In this study, abundance estimates were computed for 2008 and 2012 using line transect ship surveys data. The estimate obtained from the 2008 cruise data represents the best estimate for the size of the humpback whale population wintering off Brazil, because that survey covered the majority of the species range in their breeding grounds. That estimate suggests that there were nearly 16,400 whales off the Brazilian coast in 2008. The 2012 estimate, while higher, did not cover the total population range and therefore does not reflect its size in the wintering ground off Brazil.

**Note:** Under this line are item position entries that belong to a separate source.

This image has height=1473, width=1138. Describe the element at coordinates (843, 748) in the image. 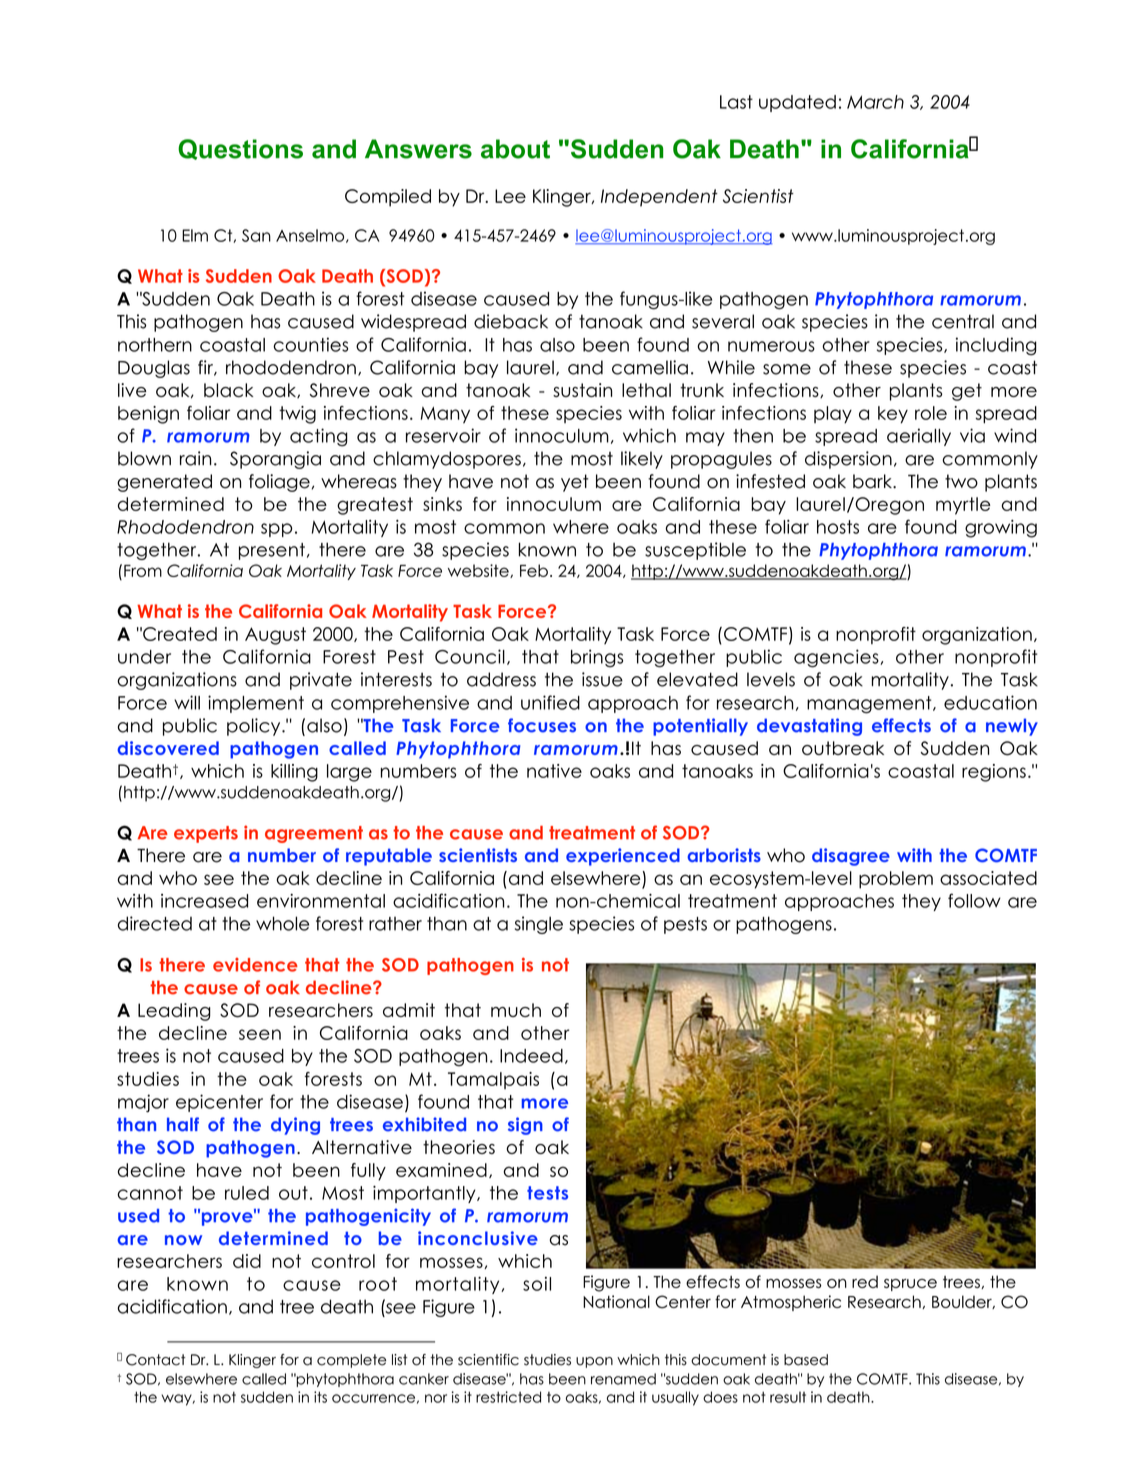

I see `outbreak` at that location.
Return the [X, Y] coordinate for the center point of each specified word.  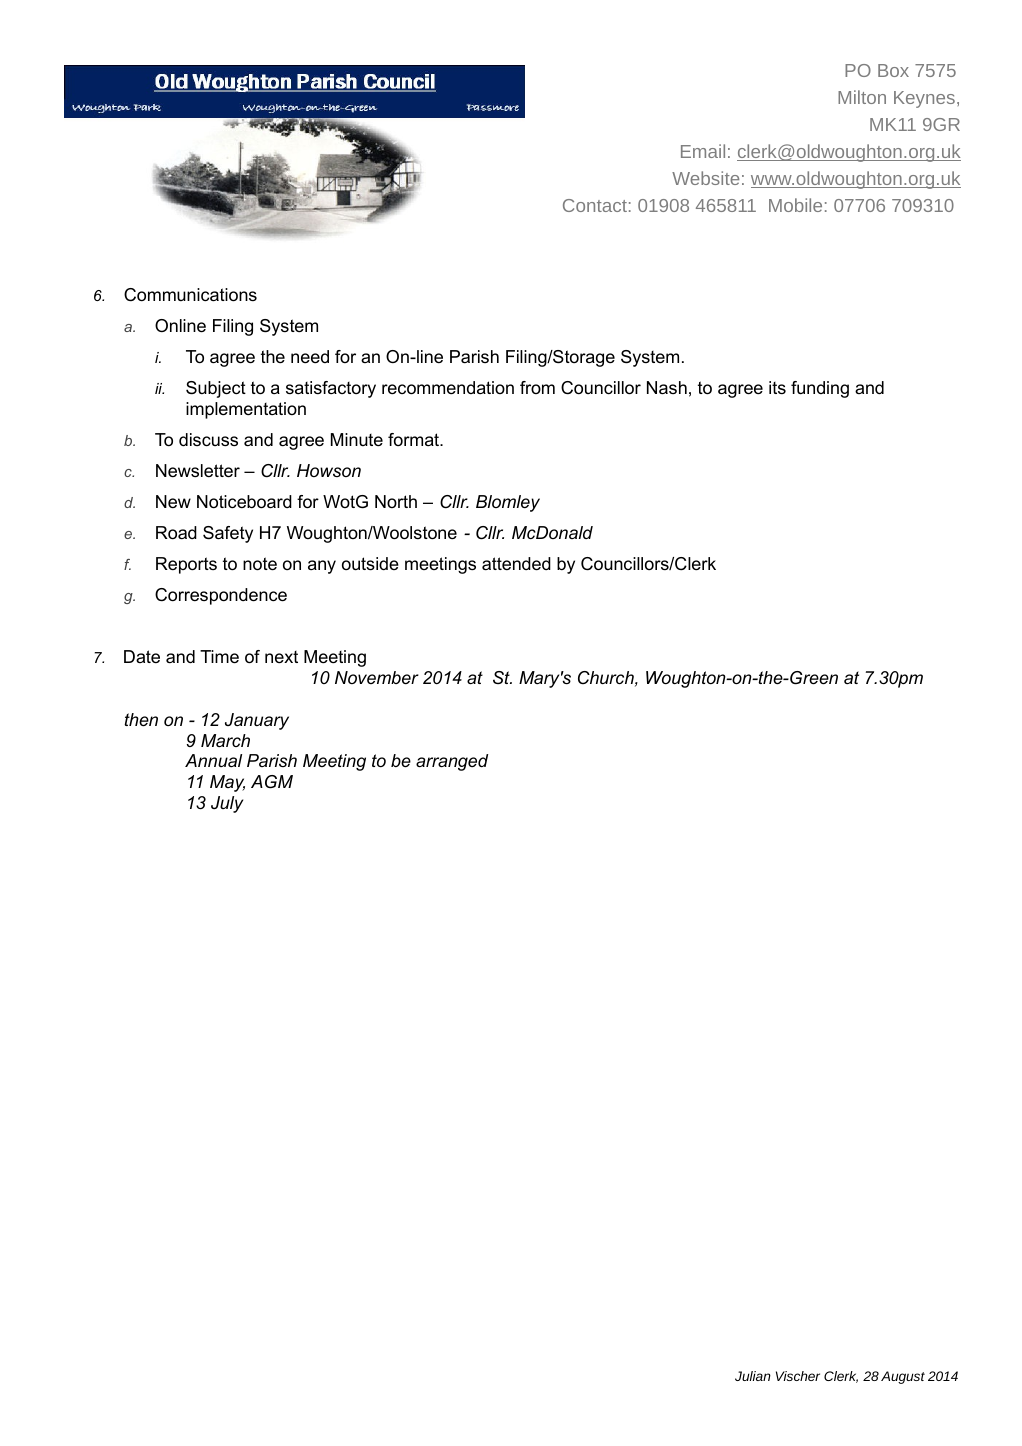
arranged [452, 762]
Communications [190, 295]
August [903, 1377]
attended [516, 564]
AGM [272, 782]
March [225, 740]
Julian [753, 1376]
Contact [595, 205]
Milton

Over the past 20 years, multiple surveys have been conducted in this wintering ground to estimate abundance of the western South Atlantic humpback whales (see a summary in Table 7). Abundances estimated in each study should be interpreted taking into consideration their specific constraints. Most important, the majority of these surveys, including those from mark-recapture techniques, are likely not representative of the size of the population, since they covered a fraction (sometimes a small fraction) of the range of humpback whales off Brazil. Exceptions include, in addition to the 2008 cruise presented here, studies 8 and 9 in Table 7, which corresponded to aerial surveys conducted, respectively, in 2005 [15] and in 2008 [33]. In fact, the estimate computed from the 2005 aerial survey [15] was considered the most representative of the population size by the International Whaling Commission and used in the most recent assessment of the WSA humpback whale population [3].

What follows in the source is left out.